Definition: A sequence of function $f_1, f_2, \ldots$, converges uniformly on a set $E$ to a function $f$ if for every $\eps > 0$ there exists $N$ such that $n > N$ implies
\[\abs{f_n(x) - f(x)} < \eps\]for all $x \in E$.
Corollary: $\,f_n \to f$ uniformly on $E$ if and only if
\[\sup_{x \in E} \abs{f_n(x) - f(x)} \to 0.\]Theorem: Suppose $f_n \to f$ uniformly, with $f_n$ continuous for all $n$. Then $f_n(\x) \to f(\x_0)$ as $\x \to \x_0$.

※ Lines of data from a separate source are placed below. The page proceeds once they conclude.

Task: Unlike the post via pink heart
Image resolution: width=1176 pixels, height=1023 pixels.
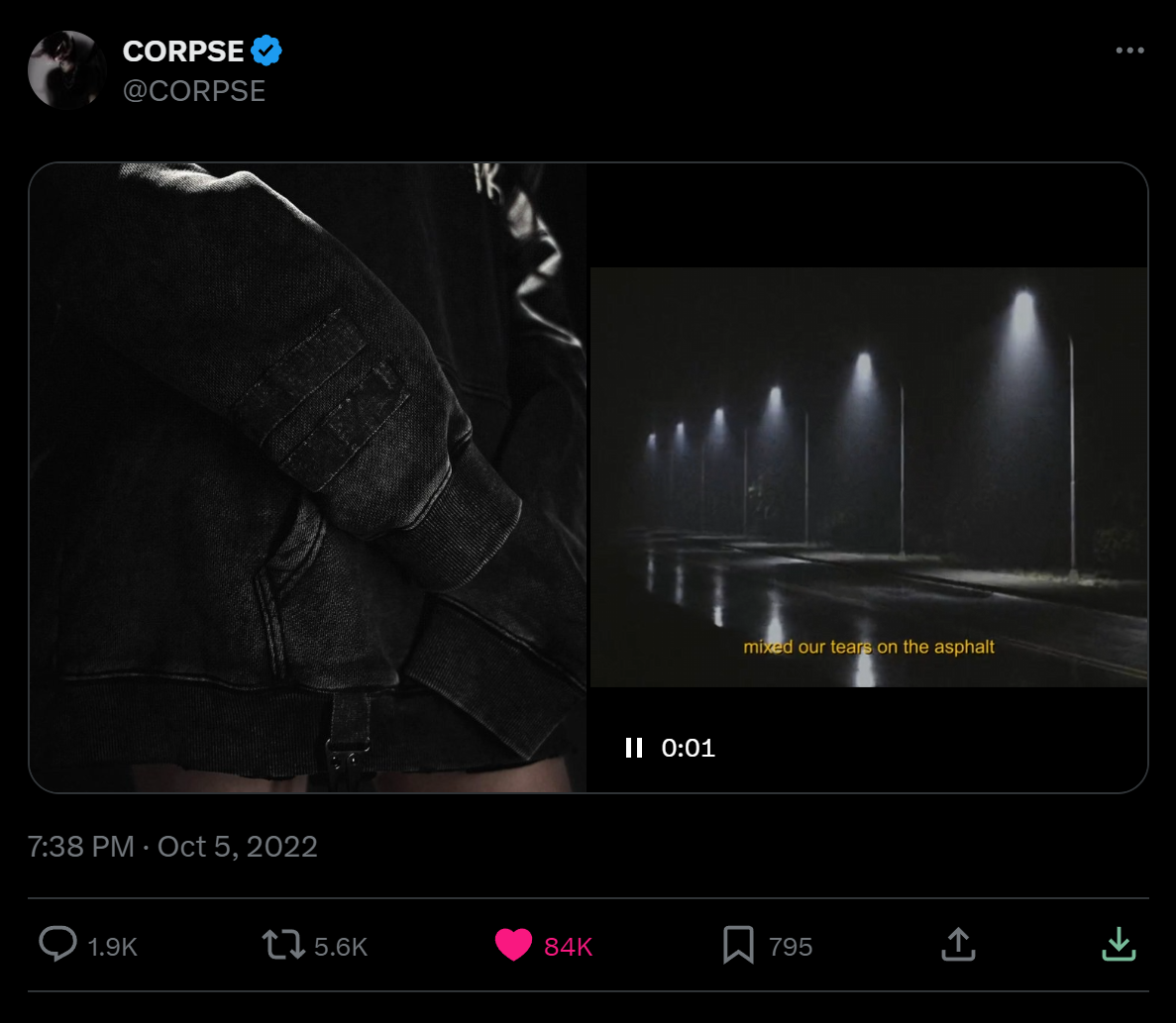Action: tap(513, 946)
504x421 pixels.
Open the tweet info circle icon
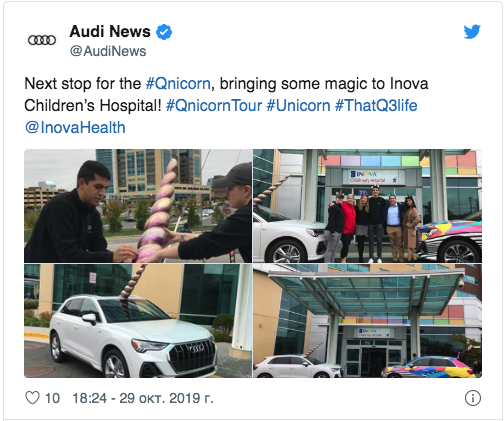[472, 398]
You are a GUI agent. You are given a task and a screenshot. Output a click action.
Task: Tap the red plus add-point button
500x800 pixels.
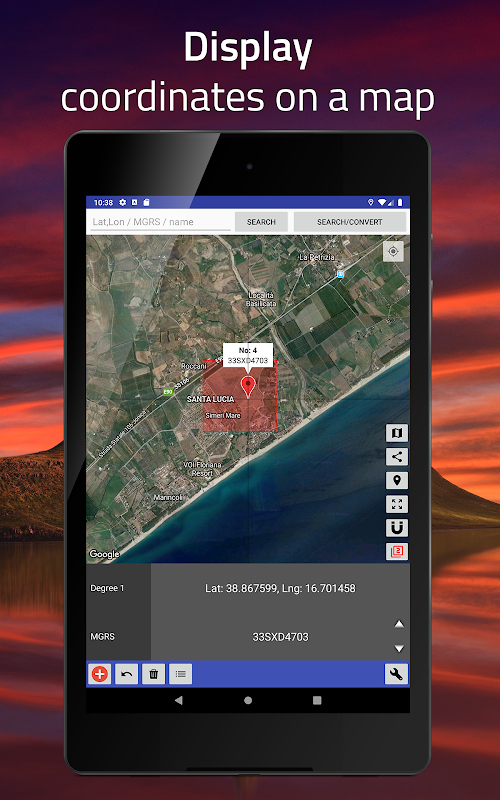(99, 674)

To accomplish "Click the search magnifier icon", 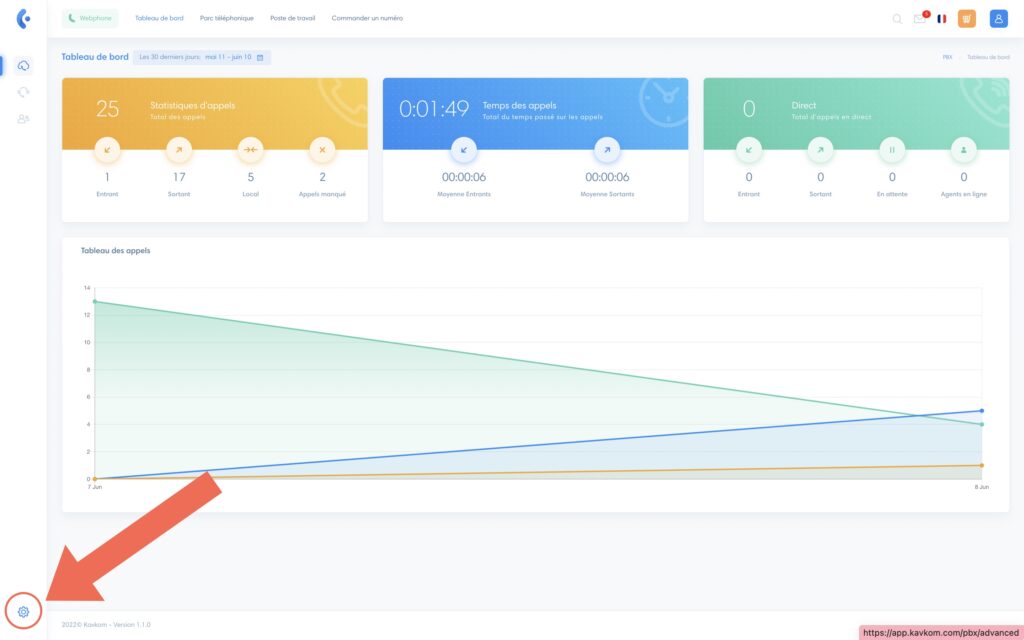I will pos(897,18).
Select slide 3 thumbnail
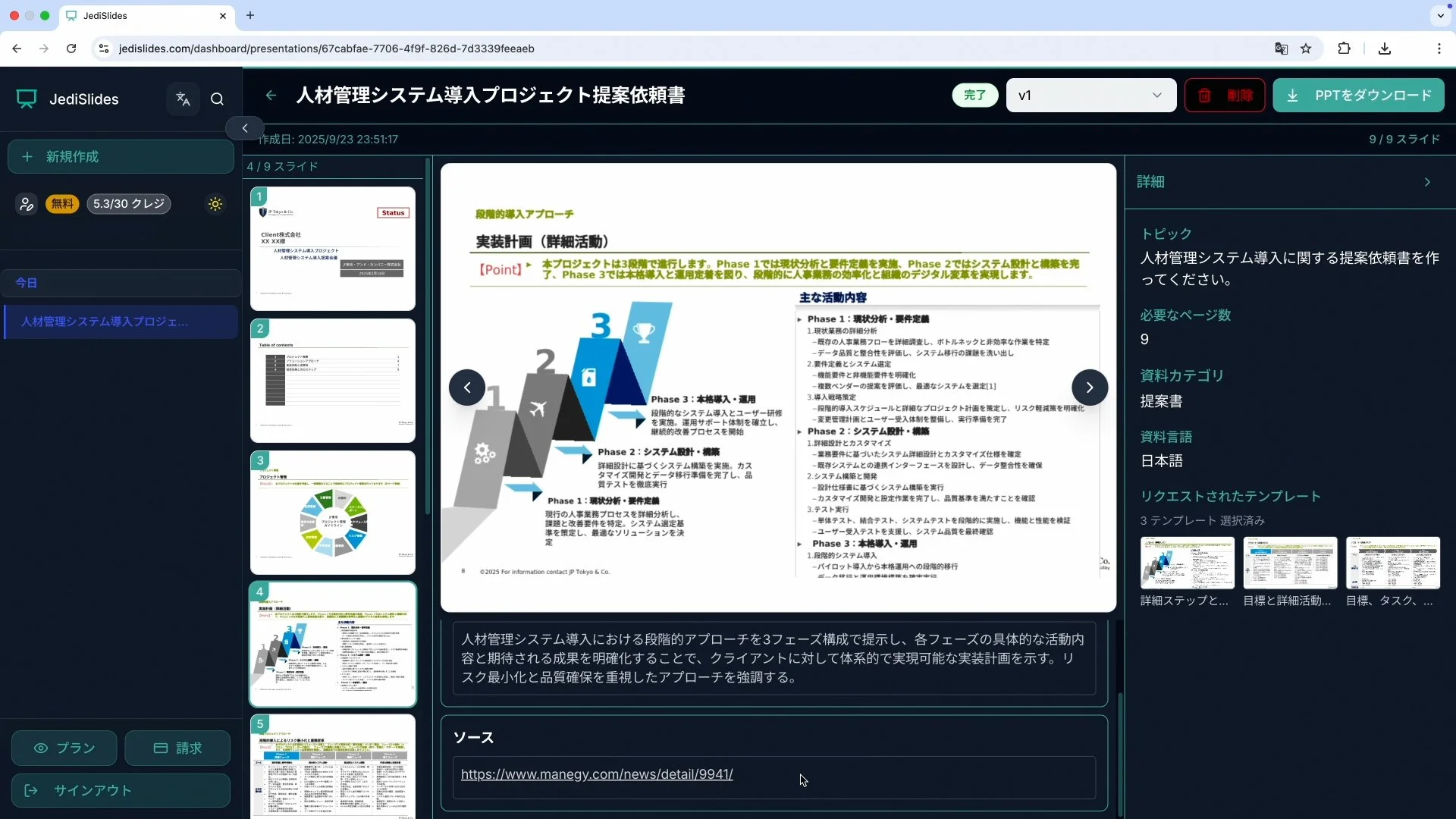 (333, 513)
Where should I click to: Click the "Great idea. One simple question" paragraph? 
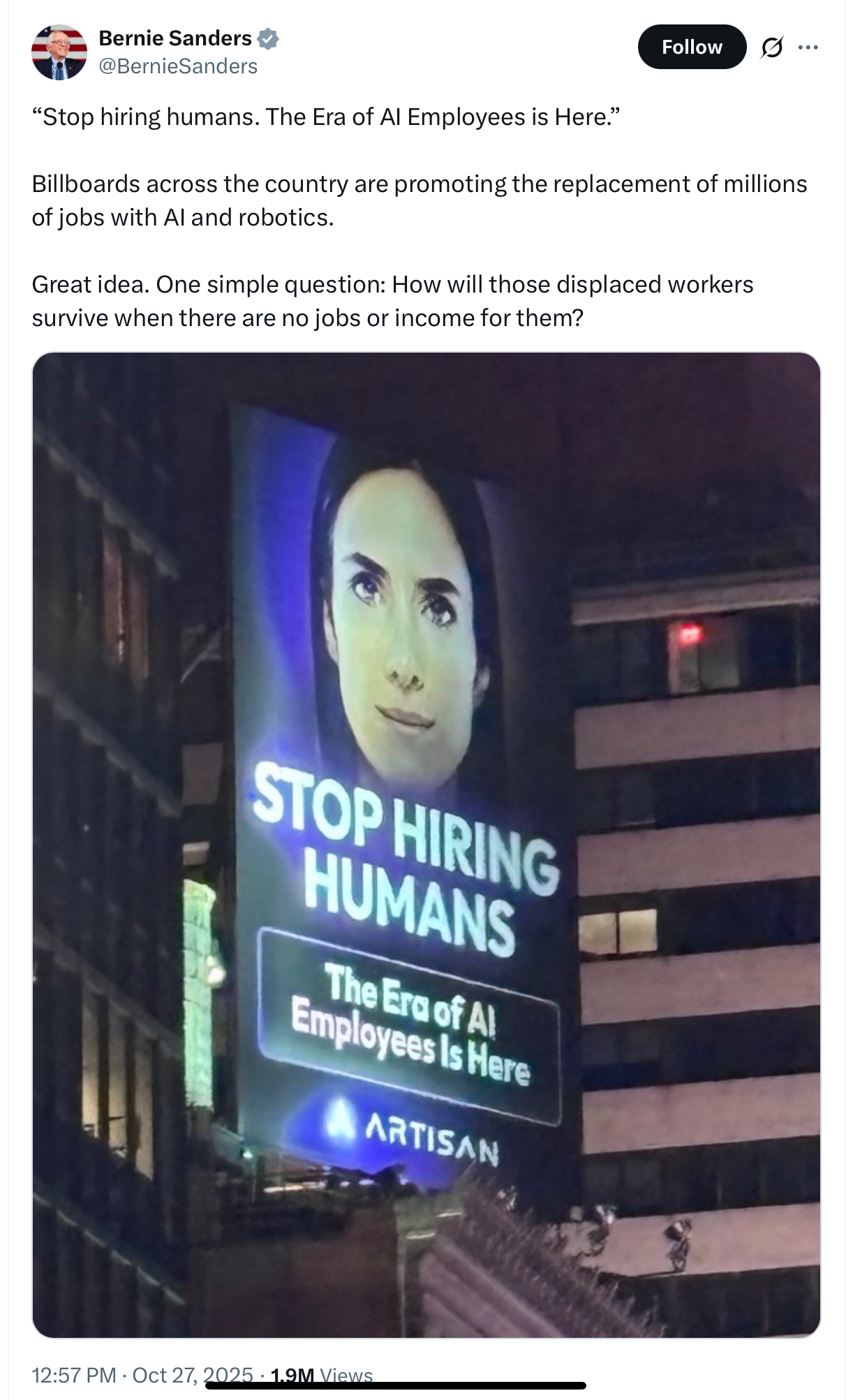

Proof: Let $\eps > 0$. For any sequence $\x_m \to \x_0,$
\[\begin{alignat*}{2} \tag*{$\tcirc{1}$} \exists N: n > N \implies \sup_x \abs{f_n(\x) - f(\x)} &< \tfrac{\eps}{2} &\hspace{4em}& \text{Def. Uniform convergence} \\ \tag*{$\tcirc{2}$}\exists M: m > M \implies \abs{f(\x_m) - f(\x_0)} &< \tfrac{\eps}{2} && f \text{ is } \href{continuous.html}{\text{continuous}}\text{; see corollary below} \end{alignat*}\]Thus, for all $n > N$ and $m > M$, we have
\(\begin{alignat*}{2} \abs{f_n(\x_m) - f(\x_0)} &= \abs{f_n(\x_m) - f(\x_m) + f(\x_m) - f(\x_0)} &\hspace{4em}& \\ &\leq \abs{f_n(\x_m) - f(\x_m)} + \abs{f(\x_m) - f(\x_0)} && \href{norm.html}{\text{Triangle inequality}} \\ &< \sup_x \abs{f_n(\x) - f(\x)} + \tfrac{\eps}{2} && \tcirc{2} \\ &< \eps && \tcirc{1} \end{alignat*}\)
Additional results
Theorem: Suppose $f_n \to f$ uniformly on $E$ and that $\lim_{x \to x_0} f_n(x)$ exists for all $n$. Then for any limit point $x_0$ of $E$,
\[\lim_{x \to x_0} \lim_{n \to \infty} f_n(x) = \lim_{n \to \infty} \lim_{x \to x_0} f_n(x).\]Proof: Rudin 7.11.
Corollary: If ${f_n}$ is a sequence of continuous functions on $E$ and if $f_n \to f$ uniformly on $E$, then $f$ is continuous on $E$.